Within a year or two, I fully understood the wealth that the Latimers had. It was not the flashy loot of my father, it was unspoken but obvious in every way. Food came in huge deliveries from upmarket delis. Flowers were found on every table in the house, big bunches of artfully arranged stems you’d never see in the local supermarket. Sophie could spend hundreds of pounds on scatter cushions from the Iranian interiors shop in Crouch End and call them a bargain with absolutely no sarcasm. They talked about how important it was to live in ‘real London’, but they were insulated from anything remotely real. I didn’t even know what they meant by real. I don’t think they knew. The Artemis mansion was protected by enormous gates. The Latimers would have thought this awful, but they were no different really. I recognised how absurd their life was but it was hard not to enjoy it. Aged 15, I found myself using Sophie’s expensive face creams and seriously considering three different shades of green Farrow & Ball paint for my walls. I had never known I might have expensive tastes before. I’d never had the chance to know. But I was fast finding out.

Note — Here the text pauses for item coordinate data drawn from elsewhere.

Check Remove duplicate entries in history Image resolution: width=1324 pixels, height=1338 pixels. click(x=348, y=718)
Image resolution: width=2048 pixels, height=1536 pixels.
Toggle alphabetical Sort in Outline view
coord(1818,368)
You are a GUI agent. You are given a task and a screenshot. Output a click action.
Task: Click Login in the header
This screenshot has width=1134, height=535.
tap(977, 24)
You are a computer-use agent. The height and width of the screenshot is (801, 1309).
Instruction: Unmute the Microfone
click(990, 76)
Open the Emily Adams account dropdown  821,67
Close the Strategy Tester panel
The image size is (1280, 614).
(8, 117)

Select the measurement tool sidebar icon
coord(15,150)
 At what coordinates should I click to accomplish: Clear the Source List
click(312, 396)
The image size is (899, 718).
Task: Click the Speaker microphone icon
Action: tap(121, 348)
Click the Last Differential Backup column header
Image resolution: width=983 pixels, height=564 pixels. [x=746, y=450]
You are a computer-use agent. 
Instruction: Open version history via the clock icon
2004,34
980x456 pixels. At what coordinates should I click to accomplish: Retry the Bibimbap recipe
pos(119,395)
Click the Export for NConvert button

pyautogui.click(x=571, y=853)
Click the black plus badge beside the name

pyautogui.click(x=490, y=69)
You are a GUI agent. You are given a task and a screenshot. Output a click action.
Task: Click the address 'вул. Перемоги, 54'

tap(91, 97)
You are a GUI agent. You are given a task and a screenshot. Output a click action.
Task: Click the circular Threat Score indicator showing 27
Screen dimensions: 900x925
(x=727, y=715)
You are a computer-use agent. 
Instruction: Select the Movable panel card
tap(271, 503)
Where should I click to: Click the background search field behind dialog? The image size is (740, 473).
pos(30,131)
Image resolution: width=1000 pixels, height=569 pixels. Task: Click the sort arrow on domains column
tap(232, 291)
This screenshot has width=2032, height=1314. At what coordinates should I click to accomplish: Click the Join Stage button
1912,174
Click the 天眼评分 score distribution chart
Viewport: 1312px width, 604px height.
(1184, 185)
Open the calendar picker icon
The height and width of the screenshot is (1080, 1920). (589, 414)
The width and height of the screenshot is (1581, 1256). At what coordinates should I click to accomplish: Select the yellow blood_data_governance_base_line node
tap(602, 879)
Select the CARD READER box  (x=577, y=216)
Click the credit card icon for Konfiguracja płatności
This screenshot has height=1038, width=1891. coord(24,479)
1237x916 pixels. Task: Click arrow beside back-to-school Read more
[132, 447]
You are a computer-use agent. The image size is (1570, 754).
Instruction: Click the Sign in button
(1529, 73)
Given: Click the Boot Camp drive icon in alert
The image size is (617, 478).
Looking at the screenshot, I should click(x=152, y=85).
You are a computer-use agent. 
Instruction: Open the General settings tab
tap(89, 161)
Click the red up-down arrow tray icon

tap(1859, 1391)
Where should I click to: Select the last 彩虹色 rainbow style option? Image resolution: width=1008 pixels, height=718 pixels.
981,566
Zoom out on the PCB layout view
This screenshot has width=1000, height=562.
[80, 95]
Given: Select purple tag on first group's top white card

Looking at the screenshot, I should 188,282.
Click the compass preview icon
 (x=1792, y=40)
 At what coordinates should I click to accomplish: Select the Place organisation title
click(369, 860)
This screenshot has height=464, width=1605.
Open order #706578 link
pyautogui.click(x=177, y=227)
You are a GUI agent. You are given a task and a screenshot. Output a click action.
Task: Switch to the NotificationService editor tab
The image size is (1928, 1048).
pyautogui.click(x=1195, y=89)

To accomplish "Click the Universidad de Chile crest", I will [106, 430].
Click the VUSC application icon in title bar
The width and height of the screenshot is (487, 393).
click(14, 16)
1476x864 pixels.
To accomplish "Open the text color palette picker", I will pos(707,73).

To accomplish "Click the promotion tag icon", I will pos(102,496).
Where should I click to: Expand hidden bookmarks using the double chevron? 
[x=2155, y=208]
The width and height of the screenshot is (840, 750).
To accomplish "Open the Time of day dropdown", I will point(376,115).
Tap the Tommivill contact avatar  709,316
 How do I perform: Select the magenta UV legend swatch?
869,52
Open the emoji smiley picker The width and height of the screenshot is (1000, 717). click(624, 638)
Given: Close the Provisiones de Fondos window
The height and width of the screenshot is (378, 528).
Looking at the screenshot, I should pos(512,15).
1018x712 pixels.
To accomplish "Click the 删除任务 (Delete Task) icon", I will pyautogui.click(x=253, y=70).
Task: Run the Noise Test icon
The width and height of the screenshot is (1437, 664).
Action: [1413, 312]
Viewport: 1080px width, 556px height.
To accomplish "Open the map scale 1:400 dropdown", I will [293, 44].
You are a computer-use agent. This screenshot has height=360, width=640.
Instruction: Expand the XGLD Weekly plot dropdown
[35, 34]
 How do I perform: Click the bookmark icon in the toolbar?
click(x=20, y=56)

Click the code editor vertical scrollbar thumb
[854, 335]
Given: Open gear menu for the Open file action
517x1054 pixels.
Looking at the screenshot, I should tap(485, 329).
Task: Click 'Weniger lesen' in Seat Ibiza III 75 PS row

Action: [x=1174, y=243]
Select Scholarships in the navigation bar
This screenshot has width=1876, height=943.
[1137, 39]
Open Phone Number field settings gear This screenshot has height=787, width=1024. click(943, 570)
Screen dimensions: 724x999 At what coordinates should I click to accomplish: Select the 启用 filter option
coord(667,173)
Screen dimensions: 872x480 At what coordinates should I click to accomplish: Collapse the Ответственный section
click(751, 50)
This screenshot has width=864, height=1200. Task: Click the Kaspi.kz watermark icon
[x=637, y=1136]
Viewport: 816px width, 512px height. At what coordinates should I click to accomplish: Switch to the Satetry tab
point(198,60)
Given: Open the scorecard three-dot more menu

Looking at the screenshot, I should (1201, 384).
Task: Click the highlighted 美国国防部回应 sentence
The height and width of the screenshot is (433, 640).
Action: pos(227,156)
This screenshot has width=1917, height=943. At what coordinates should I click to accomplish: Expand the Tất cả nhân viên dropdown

The summer before sixth form started, Jimmy and I were allowed to go on holiday alone for the first time. We went to Greece with his friend Alex and his girlfriend Lucy, who went to private school in West London and delighted in exclaiming in shock whenever I admitted to not having experienced something. It was a CRIME that I had never been to Greece before, how could I not have had a Macchiato in my WHOLE LIFE, oh honestly it was TOO FUNNY that I’d never been swimming in the sea. It was a huge relief when she came down with food poisoning on day two of the trip and didn’t trouble us again until day six, just before we were due to return home. Well, I say food poisoning, but it was decidedly less random than that really. A few doses of Ipecac syrup given with breakfast (which I insisted on making for this very reason) did the trick. I don’t think anyone would blame me, there’s only so much time you can spend with someone who goes shooting on weekends and calls her mother ‘Mummy’ with a straight face. Alex seemed to perk up in her absence too, and the holiday was brilliant. Lucy was subdued on the flight home, and only gave a tiny shudder when I passed my hand over her leg to pick up my bag. Nobody else noticed. They broke up a few weeks later, which just felt best for everyone under the circumstances.